Pixel coordinate grounding data
——

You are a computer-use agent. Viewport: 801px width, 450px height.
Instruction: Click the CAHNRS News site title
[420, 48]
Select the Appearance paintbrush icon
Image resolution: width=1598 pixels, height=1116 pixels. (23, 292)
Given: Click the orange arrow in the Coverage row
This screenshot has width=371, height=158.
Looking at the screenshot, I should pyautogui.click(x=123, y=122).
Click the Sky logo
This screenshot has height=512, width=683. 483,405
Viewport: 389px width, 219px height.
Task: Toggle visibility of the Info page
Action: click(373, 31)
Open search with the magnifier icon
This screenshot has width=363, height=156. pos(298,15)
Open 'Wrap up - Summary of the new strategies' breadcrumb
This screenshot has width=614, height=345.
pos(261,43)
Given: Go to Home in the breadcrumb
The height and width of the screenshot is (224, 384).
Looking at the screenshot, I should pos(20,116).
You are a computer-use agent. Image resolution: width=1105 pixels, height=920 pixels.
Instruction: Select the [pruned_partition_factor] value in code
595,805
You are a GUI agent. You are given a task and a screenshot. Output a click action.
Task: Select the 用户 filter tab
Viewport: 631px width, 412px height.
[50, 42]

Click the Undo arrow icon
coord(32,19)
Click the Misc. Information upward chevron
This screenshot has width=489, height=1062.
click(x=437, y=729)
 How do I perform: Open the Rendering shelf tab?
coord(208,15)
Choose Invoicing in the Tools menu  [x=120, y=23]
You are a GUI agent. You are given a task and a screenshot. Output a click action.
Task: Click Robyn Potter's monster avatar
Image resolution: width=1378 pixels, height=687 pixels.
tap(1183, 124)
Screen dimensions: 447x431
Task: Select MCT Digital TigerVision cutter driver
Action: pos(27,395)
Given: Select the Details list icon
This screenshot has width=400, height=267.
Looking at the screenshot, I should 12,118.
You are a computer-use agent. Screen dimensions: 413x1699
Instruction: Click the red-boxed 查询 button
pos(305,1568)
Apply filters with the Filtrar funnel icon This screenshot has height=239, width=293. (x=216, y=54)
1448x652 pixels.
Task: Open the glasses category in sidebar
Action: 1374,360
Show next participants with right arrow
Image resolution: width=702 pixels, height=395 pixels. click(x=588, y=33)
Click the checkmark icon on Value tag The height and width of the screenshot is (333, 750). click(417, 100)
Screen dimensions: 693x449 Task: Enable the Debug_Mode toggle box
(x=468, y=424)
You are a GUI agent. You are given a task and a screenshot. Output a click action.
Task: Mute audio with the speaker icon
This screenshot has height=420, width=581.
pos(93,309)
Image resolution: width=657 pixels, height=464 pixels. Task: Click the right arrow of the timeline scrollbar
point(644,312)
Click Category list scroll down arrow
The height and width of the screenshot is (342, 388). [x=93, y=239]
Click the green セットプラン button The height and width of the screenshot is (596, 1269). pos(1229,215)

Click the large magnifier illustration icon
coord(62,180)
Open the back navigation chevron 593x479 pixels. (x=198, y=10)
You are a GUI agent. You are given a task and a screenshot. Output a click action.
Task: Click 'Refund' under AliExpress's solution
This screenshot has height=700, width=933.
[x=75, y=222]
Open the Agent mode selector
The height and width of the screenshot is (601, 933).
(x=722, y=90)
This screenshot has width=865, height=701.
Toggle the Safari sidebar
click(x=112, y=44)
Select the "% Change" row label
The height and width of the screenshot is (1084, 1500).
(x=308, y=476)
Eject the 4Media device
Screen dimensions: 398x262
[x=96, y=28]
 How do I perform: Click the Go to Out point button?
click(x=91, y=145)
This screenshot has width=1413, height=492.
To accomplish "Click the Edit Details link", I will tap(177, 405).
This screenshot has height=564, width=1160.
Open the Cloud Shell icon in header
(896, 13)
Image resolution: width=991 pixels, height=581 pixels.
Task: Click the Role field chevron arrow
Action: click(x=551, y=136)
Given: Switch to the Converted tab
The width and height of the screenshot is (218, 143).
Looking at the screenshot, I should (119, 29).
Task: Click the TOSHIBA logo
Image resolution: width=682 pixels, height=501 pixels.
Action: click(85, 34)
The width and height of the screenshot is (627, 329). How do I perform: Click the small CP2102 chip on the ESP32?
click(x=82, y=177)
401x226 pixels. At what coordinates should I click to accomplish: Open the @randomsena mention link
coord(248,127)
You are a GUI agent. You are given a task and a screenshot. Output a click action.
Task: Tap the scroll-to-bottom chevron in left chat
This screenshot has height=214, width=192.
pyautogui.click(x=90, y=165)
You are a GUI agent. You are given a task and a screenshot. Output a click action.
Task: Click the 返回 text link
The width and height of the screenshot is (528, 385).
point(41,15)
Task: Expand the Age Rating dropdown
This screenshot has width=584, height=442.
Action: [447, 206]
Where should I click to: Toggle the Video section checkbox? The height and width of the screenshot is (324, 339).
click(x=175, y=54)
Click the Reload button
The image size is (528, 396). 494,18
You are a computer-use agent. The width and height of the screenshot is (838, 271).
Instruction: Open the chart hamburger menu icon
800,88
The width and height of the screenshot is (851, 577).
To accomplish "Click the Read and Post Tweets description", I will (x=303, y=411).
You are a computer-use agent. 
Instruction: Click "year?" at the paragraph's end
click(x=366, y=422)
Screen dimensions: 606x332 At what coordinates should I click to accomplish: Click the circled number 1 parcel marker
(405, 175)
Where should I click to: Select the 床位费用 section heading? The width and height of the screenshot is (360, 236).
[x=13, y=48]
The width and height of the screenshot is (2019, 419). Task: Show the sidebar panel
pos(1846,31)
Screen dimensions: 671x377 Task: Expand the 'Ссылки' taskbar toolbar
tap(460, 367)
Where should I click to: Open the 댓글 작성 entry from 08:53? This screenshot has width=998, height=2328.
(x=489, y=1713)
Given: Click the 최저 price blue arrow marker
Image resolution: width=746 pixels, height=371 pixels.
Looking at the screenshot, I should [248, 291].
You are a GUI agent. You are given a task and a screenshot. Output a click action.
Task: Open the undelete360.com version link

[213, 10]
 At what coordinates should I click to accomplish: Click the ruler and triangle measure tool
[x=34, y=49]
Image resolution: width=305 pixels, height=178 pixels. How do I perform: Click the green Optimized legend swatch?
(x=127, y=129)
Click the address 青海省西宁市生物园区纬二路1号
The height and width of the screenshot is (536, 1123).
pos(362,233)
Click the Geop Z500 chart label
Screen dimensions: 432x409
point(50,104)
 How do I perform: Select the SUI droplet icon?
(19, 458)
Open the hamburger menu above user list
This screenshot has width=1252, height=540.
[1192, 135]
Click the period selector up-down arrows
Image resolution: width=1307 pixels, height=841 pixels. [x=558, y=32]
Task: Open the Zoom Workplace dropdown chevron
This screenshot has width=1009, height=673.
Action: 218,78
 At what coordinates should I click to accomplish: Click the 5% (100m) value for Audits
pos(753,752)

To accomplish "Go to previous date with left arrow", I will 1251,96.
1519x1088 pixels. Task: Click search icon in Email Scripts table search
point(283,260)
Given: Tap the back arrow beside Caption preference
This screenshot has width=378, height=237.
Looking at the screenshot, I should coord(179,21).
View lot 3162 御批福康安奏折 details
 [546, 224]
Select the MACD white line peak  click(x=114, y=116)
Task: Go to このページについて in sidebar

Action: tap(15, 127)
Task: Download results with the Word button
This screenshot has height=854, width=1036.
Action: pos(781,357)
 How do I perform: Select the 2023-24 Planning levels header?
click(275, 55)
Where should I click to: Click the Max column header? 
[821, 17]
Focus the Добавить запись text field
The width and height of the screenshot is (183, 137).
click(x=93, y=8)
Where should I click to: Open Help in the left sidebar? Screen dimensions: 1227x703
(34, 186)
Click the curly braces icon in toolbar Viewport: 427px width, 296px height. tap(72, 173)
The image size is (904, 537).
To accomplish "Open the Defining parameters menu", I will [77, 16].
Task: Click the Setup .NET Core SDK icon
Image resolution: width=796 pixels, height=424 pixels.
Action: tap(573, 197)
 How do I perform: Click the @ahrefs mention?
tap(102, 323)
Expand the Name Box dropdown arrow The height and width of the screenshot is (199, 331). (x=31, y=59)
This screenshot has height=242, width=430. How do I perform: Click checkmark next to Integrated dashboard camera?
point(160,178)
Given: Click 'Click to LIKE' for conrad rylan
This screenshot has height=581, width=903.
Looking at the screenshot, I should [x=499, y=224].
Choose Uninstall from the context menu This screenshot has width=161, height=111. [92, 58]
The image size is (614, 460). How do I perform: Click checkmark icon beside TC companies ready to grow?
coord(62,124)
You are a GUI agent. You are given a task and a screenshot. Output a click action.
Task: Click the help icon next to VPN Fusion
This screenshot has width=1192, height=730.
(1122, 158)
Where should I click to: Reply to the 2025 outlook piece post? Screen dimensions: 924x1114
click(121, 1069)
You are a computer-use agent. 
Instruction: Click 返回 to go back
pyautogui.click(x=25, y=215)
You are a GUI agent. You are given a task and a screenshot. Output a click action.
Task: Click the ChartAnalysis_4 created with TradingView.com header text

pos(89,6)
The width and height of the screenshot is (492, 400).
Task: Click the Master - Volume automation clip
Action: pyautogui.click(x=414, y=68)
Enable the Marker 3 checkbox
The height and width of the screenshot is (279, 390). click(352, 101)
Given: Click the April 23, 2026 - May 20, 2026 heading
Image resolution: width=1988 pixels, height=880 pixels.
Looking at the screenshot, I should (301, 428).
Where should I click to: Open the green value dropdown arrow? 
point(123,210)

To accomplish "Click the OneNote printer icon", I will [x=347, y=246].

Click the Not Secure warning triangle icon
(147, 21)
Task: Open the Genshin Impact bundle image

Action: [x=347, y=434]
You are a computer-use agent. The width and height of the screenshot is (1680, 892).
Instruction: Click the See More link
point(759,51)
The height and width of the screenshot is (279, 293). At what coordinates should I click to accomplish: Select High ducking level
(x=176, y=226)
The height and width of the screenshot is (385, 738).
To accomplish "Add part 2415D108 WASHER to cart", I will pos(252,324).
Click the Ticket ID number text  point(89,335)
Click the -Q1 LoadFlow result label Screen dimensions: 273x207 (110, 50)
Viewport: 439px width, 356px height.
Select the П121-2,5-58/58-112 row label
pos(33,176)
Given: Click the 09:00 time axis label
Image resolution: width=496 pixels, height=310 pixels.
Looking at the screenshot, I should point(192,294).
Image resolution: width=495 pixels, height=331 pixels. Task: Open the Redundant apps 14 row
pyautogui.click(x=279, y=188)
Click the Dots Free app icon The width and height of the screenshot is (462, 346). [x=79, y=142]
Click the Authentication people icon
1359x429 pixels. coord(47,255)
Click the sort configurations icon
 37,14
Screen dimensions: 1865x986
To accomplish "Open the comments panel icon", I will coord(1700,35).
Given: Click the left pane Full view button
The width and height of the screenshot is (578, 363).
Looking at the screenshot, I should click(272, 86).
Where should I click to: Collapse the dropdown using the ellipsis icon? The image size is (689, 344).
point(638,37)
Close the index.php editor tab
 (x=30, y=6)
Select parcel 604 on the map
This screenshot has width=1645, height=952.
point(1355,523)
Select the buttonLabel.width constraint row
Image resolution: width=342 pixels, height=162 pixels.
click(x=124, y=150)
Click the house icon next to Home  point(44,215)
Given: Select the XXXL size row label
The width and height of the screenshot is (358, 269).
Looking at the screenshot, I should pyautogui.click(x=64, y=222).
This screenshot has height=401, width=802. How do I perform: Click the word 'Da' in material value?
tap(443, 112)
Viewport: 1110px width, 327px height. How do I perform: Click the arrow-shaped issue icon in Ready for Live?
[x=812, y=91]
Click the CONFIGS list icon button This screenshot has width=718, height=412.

——

Task directions: Your task is to copy every line of the entries that contains the string "computer".

Expected output:
You are a computer-use agent. Viewport: 801px width, 450px height.
You are a computer-use agent. Image resolution: width=1105 pixels, height=920 pixels.
You are a computer-use agent. Screen dimensions: 413x1699
You are a computer-use agent. The width and height of the screenshot is (838, 271).
You are a computer-use agent. 
You are a computer-use agent. 
You are a computer-use agent. The width and height of the screenshot is (1680, 892).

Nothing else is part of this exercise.